▸ **DIRECTIONS**
Rewrite the items starting at the line that has "Given: Click the Отменить button" and stopping after the line that has "Action: click(691, 104)", replacing "sidebar" with "side panel" and leaving everything else unchanged.

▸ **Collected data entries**
——
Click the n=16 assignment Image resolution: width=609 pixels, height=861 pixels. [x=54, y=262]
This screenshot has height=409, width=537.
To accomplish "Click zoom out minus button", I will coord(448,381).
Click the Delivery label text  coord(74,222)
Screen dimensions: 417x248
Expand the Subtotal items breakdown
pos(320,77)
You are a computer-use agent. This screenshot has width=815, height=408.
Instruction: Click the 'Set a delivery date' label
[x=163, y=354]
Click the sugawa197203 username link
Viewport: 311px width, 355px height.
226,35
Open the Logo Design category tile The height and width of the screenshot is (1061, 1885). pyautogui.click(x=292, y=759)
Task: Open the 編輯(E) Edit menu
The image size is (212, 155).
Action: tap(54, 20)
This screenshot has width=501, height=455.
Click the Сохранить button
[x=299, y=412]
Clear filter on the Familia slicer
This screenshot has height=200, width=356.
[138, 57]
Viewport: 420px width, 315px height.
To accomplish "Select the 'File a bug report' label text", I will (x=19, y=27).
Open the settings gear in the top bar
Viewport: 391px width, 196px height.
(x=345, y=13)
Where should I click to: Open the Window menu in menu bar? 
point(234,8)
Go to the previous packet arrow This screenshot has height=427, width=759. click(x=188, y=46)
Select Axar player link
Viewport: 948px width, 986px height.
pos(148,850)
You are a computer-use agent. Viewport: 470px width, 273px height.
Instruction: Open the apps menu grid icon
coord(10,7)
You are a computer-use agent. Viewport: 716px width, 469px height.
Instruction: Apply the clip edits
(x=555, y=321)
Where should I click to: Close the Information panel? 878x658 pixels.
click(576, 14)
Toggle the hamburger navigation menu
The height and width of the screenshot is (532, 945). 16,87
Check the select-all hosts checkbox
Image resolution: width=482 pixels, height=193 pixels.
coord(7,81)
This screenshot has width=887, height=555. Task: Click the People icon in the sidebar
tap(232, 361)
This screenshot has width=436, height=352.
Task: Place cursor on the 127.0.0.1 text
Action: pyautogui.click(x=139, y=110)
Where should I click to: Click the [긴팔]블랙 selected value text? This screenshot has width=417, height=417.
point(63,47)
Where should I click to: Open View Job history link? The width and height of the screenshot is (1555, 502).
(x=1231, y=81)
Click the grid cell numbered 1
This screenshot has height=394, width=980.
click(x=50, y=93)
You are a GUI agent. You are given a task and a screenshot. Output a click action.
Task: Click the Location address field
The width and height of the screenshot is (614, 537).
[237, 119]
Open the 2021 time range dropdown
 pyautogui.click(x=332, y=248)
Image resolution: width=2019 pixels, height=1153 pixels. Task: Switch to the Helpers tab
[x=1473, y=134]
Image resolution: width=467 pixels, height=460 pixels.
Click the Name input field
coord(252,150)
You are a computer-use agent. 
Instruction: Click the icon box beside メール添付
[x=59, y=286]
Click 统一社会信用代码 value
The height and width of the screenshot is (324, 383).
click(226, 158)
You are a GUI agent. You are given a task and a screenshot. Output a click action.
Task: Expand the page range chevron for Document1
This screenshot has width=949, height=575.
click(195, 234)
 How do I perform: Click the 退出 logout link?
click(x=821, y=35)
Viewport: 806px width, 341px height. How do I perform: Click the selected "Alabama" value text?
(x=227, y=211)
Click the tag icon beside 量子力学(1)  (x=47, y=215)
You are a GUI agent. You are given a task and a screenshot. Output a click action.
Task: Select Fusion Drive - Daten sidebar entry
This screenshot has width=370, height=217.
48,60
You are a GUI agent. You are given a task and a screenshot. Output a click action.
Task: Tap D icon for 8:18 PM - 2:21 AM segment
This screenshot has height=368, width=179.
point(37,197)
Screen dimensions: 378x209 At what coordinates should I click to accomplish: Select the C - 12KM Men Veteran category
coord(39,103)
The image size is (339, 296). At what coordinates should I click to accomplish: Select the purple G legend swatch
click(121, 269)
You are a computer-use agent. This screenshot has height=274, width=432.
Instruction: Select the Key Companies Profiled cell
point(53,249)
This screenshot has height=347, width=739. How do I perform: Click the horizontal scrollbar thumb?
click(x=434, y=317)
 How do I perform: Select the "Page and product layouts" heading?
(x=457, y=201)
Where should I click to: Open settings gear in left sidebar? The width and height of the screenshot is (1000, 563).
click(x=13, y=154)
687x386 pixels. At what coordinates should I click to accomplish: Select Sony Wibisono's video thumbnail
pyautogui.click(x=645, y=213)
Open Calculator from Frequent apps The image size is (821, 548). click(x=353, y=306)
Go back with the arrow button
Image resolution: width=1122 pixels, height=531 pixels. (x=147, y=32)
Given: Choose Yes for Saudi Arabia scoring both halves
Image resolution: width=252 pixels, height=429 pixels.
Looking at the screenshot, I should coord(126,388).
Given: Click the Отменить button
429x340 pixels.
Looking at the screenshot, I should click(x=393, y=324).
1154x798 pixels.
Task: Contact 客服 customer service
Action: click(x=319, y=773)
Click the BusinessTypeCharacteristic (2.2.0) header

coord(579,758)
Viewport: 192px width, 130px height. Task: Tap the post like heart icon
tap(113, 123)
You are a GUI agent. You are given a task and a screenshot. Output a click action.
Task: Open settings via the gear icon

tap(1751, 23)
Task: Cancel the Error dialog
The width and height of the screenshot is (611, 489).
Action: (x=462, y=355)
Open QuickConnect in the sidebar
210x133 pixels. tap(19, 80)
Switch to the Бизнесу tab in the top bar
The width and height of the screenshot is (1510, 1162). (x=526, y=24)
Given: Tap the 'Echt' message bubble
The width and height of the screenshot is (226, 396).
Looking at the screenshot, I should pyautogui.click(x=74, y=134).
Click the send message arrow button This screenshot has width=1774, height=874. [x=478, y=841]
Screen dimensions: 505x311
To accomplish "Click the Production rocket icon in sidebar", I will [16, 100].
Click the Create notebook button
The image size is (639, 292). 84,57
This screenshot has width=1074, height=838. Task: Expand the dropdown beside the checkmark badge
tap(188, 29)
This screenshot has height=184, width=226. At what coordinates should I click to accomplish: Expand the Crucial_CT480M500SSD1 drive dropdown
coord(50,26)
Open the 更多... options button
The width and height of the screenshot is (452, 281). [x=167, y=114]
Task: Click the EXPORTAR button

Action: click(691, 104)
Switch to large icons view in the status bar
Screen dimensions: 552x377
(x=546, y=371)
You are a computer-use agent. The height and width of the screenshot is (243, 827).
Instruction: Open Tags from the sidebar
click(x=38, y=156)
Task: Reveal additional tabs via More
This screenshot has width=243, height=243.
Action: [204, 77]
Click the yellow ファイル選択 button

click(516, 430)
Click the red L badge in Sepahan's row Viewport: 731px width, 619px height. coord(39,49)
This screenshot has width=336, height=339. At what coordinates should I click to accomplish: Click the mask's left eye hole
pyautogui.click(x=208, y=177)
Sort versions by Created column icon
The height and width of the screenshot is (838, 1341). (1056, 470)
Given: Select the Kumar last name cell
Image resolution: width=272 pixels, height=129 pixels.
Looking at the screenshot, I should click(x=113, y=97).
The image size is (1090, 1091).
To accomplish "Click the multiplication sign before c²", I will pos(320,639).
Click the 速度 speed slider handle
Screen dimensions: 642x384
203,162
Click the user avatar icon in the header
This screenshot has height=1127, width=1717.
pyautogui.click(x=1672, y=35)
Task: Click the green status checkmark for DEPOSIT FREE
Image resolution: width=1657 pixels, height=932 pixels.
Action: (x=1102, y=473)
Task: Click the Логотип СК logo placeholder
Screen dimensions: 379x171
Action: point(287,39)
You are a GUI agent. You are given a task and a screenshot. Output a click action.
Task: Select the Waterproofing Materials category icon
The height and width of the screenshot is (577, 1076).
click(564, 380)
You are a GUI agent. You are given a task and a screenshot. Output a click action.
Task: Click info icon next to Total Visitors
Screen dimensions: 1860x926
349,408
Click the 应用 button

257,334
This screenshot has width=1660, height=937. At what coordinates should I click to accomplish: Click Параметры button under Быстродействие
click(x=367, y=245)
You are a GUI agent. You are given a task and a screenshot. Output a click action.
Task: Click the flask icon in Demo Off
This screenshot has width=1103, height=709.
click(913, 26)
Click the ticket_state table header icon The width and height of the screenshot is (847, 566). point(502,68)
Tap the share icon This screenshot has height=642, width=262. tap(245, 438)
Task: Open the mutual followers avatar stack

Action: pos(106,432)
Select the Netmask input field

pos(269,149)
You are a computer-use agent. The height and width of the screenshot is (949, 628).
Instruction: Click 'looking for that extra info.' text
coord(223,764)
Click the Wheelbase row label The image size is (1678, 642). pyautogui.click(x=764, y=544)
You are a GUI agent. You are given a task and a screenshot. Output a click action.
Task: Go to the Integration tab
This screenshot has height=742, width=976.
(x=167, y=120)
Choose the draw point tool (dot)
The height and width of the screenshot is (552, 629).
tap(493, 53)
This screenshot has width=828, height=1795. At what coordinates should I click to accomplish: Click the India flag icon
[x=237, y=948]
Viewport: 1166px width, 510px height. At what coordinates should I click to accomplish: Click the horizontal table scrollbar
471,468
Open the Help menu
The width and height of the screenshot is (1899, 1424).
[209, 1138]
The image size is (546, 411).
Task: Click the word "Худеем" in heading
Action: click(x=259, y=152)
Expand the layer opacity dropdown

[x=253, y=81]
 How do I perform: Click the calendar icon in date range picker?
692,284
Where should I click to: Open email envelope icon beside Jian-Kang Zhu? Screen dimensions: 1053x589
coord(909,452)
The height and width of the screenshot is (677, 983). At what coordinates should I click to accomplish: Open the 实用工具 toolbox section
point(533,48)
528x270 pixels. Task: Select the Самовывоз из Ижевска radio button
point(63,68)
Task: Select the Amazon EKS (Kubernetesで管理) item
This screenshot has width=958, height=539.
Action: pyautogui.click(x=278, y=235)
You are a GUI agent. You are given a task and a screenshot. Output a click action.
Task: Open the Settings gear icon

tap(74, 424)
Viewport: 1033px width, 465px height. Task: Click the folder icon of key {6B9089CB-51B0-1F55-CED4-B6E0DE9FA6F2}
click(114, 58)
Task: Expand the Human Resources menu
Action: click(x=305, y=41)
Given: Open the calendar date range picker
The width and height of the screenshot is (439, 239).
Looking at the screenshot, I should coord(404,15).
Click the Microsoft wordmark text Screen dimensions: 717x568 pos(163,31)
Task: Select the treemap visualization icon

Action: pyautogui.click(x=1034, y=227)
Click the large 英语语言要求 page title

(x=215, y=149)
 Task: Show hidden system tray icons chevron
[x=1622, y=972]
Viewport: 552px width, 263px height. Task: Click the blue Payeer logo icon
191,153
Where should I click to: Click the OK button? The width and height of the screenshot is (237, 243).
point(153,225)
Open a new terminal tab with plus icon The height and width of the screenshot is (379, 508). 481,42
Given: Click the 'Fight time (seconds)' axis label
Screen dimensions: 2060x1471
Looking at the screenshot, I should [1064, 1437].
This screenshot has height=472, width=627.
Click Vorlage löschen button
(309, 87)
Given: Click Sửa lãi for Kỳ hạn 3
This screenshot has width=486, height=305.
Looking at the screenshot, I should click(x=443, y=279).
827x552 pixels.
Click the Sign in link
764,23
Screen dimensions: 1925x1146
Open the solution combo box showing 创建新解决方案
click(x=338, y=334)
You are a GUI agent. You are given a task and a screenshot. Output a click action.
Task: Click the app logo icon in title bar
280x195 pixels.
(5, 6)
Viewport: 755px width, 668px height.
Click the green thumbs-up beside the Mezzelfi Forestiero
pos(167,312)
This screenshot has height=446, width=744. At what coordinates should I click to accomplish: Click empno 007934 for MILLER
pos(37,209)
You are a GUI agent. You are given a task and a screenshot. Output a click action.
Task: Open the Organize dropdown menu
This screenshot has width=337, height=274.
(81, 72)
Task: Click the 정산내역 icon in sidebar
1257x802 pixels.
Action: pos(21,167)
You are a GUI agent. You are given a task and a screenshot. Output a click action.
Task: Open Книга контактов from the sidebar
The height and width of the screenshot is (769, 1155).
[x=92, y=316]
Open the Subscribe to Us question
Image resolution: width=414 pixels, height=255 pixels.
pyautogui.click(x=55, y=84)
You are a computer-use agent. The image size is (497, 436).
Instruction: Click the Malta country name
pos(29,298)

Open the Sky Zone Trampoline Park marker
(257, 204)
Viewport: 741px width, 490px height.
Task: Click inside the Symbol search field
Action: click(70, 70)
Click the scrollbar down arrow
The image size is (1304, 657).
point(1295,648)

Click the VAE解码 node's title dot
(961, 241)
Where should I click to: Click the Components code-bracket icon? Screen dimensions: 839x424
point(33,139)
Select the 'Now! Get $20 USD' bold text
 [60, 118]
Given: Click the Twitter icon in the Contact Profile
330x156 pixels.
——
▸ **RESULT BELOW**
Given: Click the Отменить button
429x340 pixels.
Looking at the screenshot, I should click(x=393, y=324).
1154x798 pixels.
Task: Contact 客服 customer service
Action: click(x=319, y=773)
Click the BusinessTypeCharacteristic (2.2.0) header

coord(579,758)
Viewport: 192px width, 130px height. Task: Tap the post like heart icon
tap(113, 123)
You are a GUI agent. You are given a task and a screenshot. Output a click action.
Task: Open settings via the gear icon

tap(1751, 23)
Task: Cancel the Error dialog
The width and height of the screenshot is (611, 489).
Action: (x=462, y=355)
Open QuickConnect in the side panel
210x133 pixels. tap(19, 80)
Switch to the Бизнесу tab in the top bar
The width and height of the screenshot is (1510, 1162). (x=526, y=24)
Given: Tap the 'Echt' message bubble
The width and height of the screenshot is (226, 396).
Looking at the screenshot, I should pyautogui.click(x=74, y=134).
Click the send message arrow button This screenshot has width=1774, height=874. [x=478, y=841]
Screen dimensions: 505x311
To accomplish "Click the Production rocket icon in side panel", I will [16, 100].
Click the Create notebook button
The image size is (639, 292). 84,57
This screenshot has width=1074, height=838. Task: Expand the dropdown beside the checkmark badge
tap(188, 29)
This screenshot has height=184, width=226. At what coordinates should I click to accomplish: Expand the Crucial_CT480M500SSD1 drive dropdown
coord(50,26)
Open the 更多... options button
The width and height of the screenshot is (452, 281). [x=167, y=114]
Task: Click the EXPORTAR button

Action: click(691, 104)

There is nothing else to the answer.